1Co 15:27 a. Another proof, viz. an exact quotation of Psa 8:6 (quoted also in Heb 2:6,) that death is set aside. In the creative purpose of God, the entire universe was put under man’s power. By man’s sin this has been reversed: and man is now in some sense at the mercy of material forces over which he was originally destined to rule. But the purpose of the Creator cannot in the end be set aside. It will be accomplished through Christ; who became man that He might claim its accomplishment, and recover for Himself and for His brethren their lost rule over the universe.

And, therefore, until all things are put under the feet of Christ and of His people, His work will not be complete. Now, of all forces in the world, material and spiritual, least under the control of man is death. Before that dread conqueror all men bow. Therefore, the original creative purpose of God, which Christ came to accomplish, implies the overthrow of death.

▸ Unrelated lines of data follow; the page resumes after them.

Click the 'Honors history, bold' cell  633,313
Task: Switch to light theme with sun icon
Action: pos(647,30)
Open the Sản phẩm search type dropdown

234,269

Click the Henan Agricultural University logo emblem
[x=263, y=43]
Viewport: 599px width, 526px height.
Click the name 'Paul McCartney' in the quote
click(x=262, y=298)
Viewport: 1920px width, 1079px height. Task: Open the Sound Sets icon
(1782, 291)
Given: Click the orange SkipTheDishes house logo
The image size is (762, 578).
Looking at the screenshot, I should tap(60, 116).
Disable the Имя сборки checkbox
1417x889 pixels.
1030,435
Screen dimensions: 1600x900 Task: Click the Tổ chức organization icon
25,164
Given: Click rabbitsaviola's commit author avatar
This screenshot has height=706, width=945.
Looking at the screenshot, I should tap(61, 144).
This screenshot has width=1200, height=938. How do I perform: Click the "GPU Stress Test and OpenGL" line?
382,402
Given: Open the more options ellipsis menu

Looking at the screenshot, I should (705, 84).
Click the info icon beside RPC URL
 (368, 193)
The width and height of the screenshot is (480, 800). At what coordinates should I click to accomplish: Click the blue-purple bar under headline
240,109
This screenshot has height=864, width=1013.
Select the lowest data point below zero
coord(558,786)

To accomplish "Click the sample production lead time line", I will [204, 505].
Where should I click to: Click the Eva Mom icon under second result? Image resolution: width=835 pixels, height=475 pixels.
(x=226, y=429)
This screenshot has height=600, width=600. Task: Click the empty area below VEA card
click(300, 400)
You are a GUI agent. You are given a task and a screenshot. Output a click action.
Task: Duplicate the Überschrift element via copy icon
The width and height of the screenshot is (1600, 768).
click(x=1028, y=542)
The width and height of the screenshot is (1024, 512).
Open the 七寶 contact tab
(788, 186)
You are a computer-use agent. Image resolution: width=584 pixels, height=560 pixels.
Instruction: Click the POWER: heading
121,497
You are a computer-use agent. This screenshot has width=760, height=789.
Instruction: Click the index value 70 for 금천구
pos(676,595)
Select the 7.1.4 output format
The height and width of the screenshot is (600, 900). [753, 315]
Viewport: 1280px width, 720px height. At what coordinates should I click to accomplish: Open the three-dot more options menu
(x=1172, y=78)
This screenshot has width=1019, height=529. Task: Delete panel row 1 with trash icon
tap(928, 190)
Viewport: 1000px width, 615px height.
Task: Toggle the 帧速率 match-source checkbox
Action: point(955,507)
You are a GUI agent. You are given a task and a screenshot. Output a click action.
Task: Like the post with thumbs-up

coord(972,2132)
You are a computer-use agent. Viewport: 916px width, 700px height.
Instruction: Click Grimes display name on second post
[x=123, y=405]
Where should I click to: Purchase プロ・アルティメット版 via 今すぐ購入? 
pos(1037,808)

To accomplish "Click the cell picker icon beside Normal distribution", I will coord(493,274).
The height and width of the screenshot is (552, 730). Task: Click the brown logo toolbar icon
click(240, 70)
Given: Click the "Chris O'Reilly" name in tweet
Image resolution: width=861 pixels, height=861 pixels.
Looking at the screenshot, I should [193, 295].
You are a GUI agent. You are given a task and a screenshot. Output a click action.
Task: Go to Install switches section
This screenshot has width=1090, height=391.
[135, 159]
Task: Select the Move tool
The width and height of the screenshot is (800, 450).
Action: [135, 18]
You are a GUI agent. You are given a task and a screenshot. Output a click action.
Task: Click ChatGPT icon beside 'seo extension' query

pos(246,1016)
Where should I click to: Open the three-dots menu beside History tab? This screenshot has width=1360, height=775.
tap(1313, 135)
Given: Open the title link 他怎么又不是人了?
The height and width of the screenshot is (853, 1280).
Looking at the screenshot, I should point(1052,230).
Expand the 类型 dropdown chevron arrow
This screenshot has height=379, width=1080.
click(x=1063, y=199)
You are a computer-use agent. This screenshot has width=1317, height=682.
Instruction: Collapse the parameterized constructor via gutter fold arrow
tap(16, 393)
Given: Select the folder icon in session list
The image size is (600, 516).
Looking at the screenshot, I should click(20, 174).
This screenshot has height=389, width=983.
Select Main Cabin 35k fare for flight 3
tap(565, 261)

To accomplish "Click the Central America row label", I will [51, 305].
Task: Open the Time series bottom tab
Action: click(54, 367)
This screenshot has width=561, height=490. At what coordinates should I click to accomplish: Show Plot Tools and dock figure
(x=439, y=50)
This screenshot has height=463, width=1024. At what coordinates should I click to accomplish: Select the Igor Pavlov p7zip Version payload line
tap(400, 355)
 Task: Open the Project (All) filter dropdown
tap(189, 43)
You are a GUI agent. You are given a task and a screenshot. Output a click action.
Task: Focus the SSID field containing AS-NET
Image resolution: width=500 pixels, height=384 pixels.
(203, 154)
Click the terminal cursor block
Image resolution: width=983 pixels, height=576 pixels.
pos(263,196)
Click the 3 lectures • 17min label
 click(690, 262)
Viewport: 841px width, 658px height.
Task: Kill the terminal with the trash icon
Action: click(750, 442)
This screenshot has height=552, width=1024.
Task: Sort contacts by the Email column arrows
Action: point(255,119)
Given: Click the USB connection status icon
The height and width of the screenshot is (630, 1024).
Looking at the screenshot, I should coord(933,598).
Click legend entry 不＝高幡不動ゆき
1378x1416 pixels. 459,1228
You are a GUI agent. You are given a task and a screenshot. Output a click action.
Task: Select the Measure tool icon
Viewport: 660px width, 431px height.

He has put etc.: probably God, as in the passage quoted, and in Eph 1:22. For in 1Co 15:27 b God is said to put all things under Christ. But Paul is not careful to specify this: for it is a victory equally of the Father and the Son. Cp. Php 3:21. It is, however, better to attribute the victory to the Son in 1Co 15:25 and to the Father in 1Co 15:27, because of the prominence given to each in each of these verses respectively.

Both Psa 110:1 and Psa 8:6 are virtually proofs that the people of God will rise from the dead. Cp. Php 3:21. For their death is death’s victory over them, and in some sense over Christ, whose they are. As long as their bodies are in the grave the temple of God is a prey to corruption; and their souls are exiles from the world which God created to be their dwelling and their throne. Now this thwarting of the purpose of God cannot be for ever. The grave must give up its prey: and man clothed once more in a body, human though glorified, must reign over a renewed world. And all this will be Christ’s work, and a result of His resurrection. Thus, from ancient prophecy, Paul has made good his assertion that Christ is risen as a first-fruit of the sleeping ones.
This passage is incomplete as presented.